Entries on where items are located:
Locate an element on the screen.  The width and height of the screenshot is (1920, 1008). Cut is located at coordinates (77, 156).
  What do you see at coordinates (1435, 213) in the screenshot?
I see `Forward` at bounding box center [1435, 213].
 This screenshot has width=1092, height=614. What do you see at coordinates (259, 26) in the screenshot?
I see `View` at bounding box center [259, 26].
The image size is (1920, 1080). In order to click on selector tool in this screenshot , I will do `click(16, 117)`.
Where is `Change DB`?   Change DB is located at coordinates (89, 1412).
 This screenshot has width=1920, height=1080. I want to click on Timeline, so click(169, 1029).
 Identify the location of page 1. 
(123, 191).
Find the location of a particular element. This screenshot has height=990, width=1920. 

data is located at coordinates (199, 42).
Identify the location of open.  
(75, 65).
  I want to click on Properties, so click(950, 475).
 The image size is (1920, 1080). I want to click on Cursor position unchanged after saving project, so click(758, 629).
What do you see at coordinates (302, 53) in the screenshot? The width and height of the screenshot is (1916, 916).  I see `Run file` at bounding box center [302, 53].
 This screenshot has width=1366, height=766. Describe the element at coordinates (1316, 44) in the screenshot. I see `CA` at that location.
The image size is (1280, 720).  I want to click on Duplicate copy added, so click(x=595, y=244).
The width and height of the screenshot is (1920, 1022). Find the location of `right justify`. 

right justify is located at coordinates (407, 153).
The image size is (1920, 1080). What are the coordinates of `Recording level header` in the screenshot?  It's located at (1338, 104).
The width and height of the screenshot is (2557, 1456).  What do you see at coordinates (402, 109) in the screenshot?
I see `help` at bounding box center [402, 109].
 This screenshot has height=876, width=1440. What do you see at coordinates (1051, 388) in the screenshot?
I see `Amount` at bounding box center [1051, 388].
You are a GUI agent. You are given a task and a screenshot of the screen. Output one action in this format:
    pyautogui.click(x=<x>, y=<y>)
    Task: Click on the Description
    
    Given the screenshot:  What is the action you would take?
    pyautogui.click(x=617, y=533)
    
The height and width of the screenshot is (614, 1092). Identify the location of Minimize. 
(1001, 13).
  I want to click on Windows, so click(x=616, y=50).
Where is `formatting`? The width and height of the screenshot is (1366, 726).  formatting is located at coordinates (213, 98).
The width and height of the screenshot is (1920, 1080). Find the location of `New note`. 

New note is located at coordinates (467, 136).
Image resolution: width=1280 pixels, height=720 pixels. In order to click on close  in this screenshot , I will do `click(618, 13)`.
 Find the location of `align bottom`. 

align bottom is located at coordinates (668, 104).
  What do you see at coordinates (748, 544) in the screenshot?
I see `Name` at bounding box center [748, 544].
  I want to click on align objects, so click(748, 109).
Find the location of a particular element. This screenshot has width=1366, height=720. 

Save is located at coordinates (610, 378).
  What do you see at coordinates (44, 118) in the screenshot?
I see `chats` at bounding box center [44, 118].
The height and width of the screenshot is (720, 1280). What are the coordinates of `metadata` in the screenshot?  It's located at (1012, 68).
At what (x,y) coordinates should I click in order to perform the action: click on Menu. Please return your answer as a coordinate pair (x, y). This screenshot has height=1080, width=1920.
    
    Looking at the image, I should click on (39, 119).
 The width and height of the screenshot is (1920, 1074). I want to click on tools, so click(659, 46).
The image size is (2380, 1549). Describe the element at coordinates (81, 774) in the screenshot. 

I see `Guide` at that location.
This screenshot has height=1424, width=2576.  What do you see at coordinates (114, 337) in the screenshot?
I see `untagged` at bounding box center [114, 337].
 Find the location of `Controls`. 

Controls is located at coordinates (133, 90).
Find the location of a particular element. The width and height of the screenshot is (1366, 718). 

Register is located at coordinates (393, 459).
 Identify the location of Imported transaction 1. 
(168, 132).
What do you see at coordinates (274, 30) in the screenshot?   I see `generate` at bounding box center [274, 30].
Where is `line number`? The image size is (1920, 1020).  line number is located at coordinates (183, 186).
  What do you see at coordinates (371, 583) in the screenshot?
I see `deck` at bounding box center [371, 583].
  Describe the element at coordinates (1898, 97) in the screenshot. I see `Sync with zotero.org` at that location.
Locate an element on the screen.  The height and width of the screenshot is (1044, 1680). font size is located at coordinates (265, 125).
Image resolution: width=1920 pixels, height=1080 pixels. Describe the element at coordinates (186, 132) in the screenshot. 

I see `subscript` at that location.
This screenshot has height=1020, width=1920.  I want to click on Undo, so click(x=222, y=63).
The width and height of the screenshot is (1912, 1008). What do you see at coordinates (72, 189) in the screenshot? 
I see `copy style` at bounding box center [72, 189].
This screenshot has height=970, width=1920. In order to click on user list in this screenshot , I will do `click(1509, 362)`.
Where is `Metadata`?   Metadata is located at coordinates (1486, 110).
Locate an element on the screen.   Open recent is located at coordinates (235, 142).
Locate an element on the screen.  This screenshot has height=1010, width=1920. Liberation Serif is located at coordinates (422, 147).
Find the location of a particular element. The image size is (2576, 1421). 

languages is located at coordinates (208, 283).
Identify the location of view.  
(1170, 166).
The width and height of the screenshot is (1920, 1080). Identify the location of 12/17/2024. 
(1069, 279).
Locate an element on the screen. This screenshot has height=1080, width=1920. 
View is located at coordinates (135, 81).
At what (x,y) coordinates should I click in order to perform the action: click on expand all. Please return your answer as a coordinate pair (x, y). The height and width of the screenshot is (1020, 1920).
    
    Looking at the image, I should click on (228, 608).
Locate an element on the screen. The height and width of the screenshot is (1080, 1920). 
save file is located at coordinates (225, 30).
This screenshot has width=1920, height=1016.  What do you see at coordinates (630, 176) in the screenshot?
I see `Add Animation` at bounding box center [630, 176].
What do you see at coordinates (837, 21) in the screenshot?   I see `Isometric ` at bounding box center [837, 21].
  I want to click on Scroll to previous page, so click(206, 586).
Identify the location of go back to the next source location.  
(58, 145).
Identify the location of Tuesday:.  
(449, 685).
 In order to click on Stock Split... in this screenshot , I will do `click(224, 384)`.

=== Exercise requirements ===
Can you output every row above as a JSON list of strings, with one string per line and blank lines left out?

=== Task response ===
[
  "Locate an element on the screen.  The width and height of the screenshot is (1920, 1008). Cut is located at coordinates (77, 156).",
  "  What do you see at coordinates (1435, 213) in the screenshot?",
  "I see `Forward` at bounding box center [1435, 213].",
  " This screenshot has width=1092, height=614. What do you see at coordinates (259, 26) in the screenshot?",
  "I see `View` at bounding box center [259, 26].",
  "The image size is (1920, 1080). In order to click on selector tool in this screenshot , I will do `click(16, 117)`.",
  "Where is `Change DB`?   Change DB is located at coordinates (89, 1412).",
  " This screenshot has width=1920, height=1080. I want to click on Timeline, so click(169, 1029).",
  " Identify the location of page 1. ",
  "(123, 191).",
  "Find the location of a particular element. This screenshot has height=990, width=1920. ",
  "data is located at coordinates (199, 42).",
  "Identify the location of open.  ",
  "(75, 65).",
  "  I want to click on Properties, so click(950, 475).",
  " The image size is (1920, 1080). I want to click on Cursor position unchanged after saving project, so click(758, 629).",
  "What do you see at coordinates (302, 53) in the screenshot? The width and height of the screenshot is (1916, 916).  I see `Run file` at bounding box center [302, 53].",
  " This screenshot has width=1366, height=766. Describe the element at coordinates (1316, 44) in the screenshot. I see `CA` at that location.",
  "The image size is (1280, 720).  I want to click on Duplicate copy added, so click(x=595, y=244).",
  "The width and height of the screenshot is (1920, 1022). Find the location of `right justify`. ",
  "right justify is located at coordinates (407, 153).",
  "The image size is (1920, 1080). What are the coordinates of `Recording level header` in the screenshot?  It's located at (1338, 104).",
  "The width and height of the screenshot is (2557, 1456).  What do you see at coordinates (402, 109) in the screenshot?",
  "I see `help` at bounding box center [402, 109].",
  " This screenshot has height=876, width=1440. What do you see at coordinates (1051, 388) in the screenshot?",
  "I see `Amount` at bounding box center [1051, 388].",
  "You are a GUI agent. You are given a task and a screenshot of the screen. Output one action in this format:",
  "    pyautogui.click(x=<x>, y=<y>)",
  "    Task: Click on the Description",
  "    Given the screenshot:  What is the action you would take?",
  "    pyautogui.click(x=617, y=533)",
  "The height and width of the screenshot is (614, 1092). Identify the location of Minimize. ",
  "(1001, 13).",
  "  I want to click on Windows, so click(x=616, y=50).",
  "Where is `formatting`? The width and height of the screenshot is (1366, 726).  formatting is located at coordinates (213, 98).",
  "The width and height of the screenshot is (1920, 1080). Find the location of `New note`. ",
  "New note is located at coordinates (467, 136).",
  "Image resolution: width=1280 pixels, height=720 pixels. In order to click on close  in this screenshot , I will do `click(618, 13)`.",
  " Find the location of `align bottom`. ",
  "align bottom is located at coordinates (668, 104).",
  "  What do you see at coordinates (748, 544) in the screenshot?",
  "I see `Name` at bounding box center [748, 544].",
  "  I want to click on align objects, so click(748, 109).",
  "Find the location of a particular element. This screenshot has width=1366, height=720. ",
  "Save is located at coordinates (610, 378).",
  "  What do you see at coordinates (44, 118) in the screenshot?",
  "I see `chats` at bounding box center [44, 118].",
  "The height and width of the screenshot is (720, 1280). What are the coordinates of `metadata` in the screenshot?  It's located at (1012, 68).",
  "At what (x,y) coordinates should I click in order to perform the action: click on Menu. Please return your answer as a coordinate pair (x, y). This screenshot has height=1080, width=1920.",
  "    Looking at the image, I should click on (39, 119).",
  " The width and height of the screenshot is (1920, 1074). I want to click on tools, so click(659, 46).",
  "The image size is (2380, 1549). Describe the element at coordinates (81, 774) in the screenshot. ",
  "I see `Guide` at that location.",
  "This screenshot has height=1424, width=2576.  What do you see at coordinates (114, 337) in the screenshot?",
  "I see `untagged` at bounding box center [114, 337].",
  " Find the location of `Controls`. ",
  "Controls is located at coordinates (133, 90).",
  "Find the location of a particular element. The width and height of the screenshot is (1366, 718). ",
  "Register is located at coordinates (393, 459).",
  " Identify the location of Imported transaction 1. ",
  "(168, 132).",
  "What do you see at coordinates (274, 30) in the screenshot?   I see `generate` at bounding box center [274, 30].",
  "Where is `line number`? The image size is (1920, 1020).  line number is located at coordinates (183, 186).",
  "  What do you see at coordinates (371, 583) in the screenshot?",
  "I see `deck` at bounding box center [371, 583].",
  "  Describe the element at coordinates (1898, 97) in the screenshot. I see `Sync with zotero.org` at that location.",
  "Locate an element on the screen.  The height and width of the screenshot is (1044, 1680). font size is located at coordinates (265, 125).",
  "Image resolution: width=1920 pixels, height=1080 pixels. Describe the element at coordinates (186, 132) in the screenshot. ",
  "I see `subscript` at that location.",
  "This screenshot has height=1020, width=1920.  I want to click on Undo, so click(x=222, y=63).",
  "The width and height of the screenshot is (1912, 1008). What do you see at coordinates (72, 189) in the screenshot? ",
  "I see `copy style` at bounding box center [72, 189].",
  "This screenshot has height=970, width=1920. In order to click on user list in this screenshot , I will do `click(1509, 362)`.",
  "Where is `Metadata`?   Metadata is located at coordinates (1486, 110).",
  "Locate an element on the screen.   Open recent is located at coordinates (235, 142).",
  "Locate an element on the screen.  This screenshot has height=1010, width=1920. Liberation Serif is located at coordinates (422, 147).",
  "Find the location of a particular element. The image size is (2576, 1421). ",
  "languages is located at coordinates (208, 283).",
  "Identify the location of view.  ",
  "(1170, 166).",
  "The width and height of the screenshot is (1920, 1080). Identify the location of 12/17/2024. ",
  "(1069, 279).",
  "Locate an element on the screen. This screenshot has height=1080, width=1920. ",
  "View is located at coordinates (135, 81).",
  "At what (x,y) coordinates should I click in order to perform the action: click on expand all. Please return your answer as a coordinate pair (x, y). The height and width of the screenshot is (1020, 1920).",
  "    Looking at the image, I should click on (228, 608).",
  "Locate an element on the screen. The height and width of the screenshot is (1080, 1920). ",
  "save file is located at coordinates (225, 30).",
  "This screenshot has width=1920, height=1016.  What do you see at coordinates (630, 176) in the screenshot?",
  "I see `Add Animation` at bounding box center [630, 176].",
  "What do you see at coordinates (837, 21) in the screenshot?   I see `Isometric ` at bounding box center [837, 21].",
  "  I want to click on Scroll to previous page, so click(206, 586).",
  "Identify the location of go back to the next source location.  ",
  "(58, 145).",
  "Identify the location of Tuesday:.  ",
  "(449, 685).",
  " In order to click on Stock Split... in this screenshot , I will do `click(224, 384)`."
]